▶ [Problem statement]: Copy out, character for character, the stretch of the records from the line containing "Task: Click the" through the line containing "Action: click(1127, 69)", including both of those lines and nothing else.

## begin Records for the task

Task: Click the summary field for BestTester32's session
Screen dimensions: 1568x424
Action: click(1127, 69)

## end Records for the task
## begin Records for the task

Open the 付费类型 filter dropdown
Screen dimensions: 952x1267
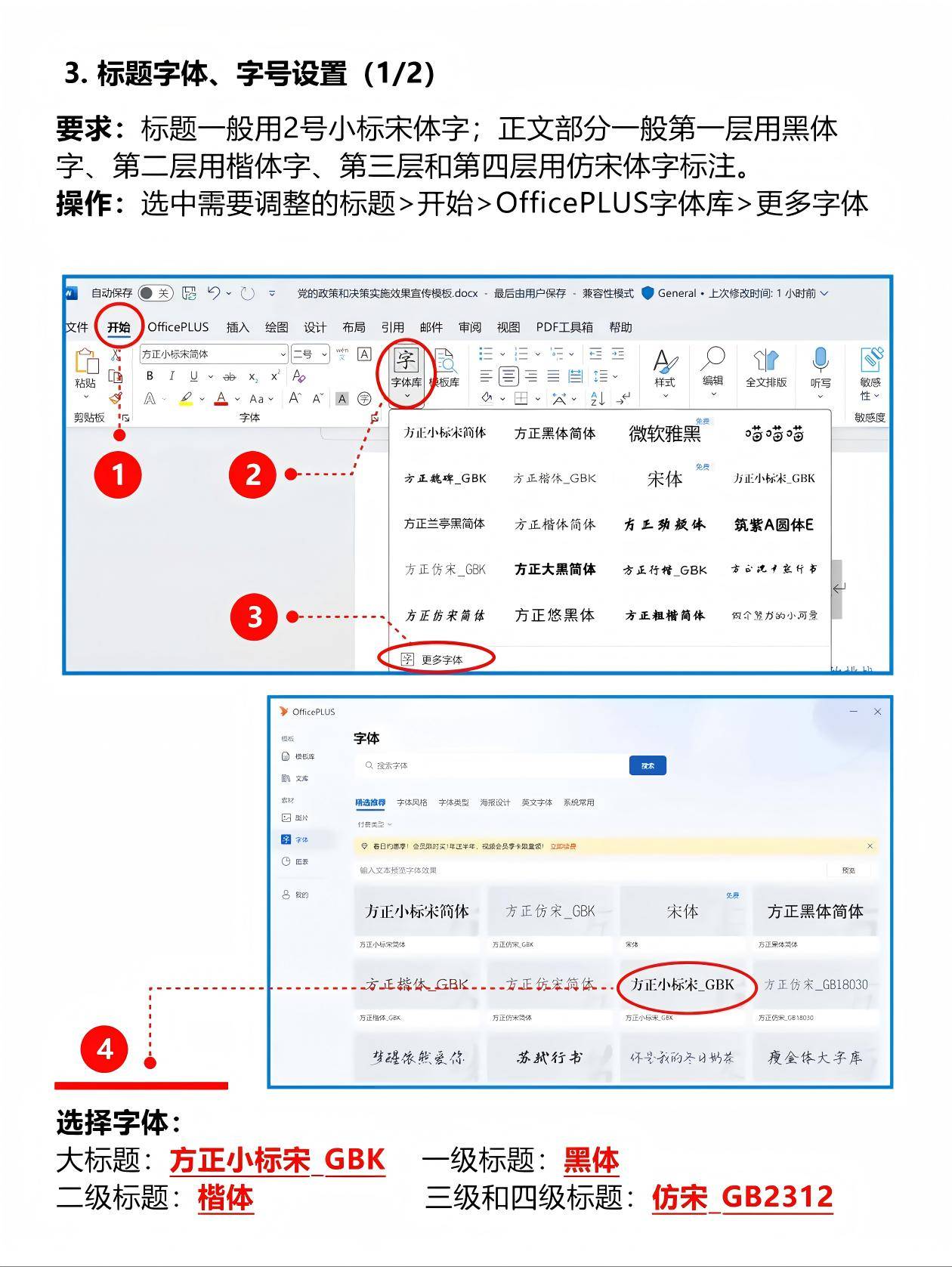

## end Records for the task

▶ [Result for this exercise]:
Task: Click the summary field for BestTester32's session
Screen dimensions: 1568x424
Action: click(1127, 69)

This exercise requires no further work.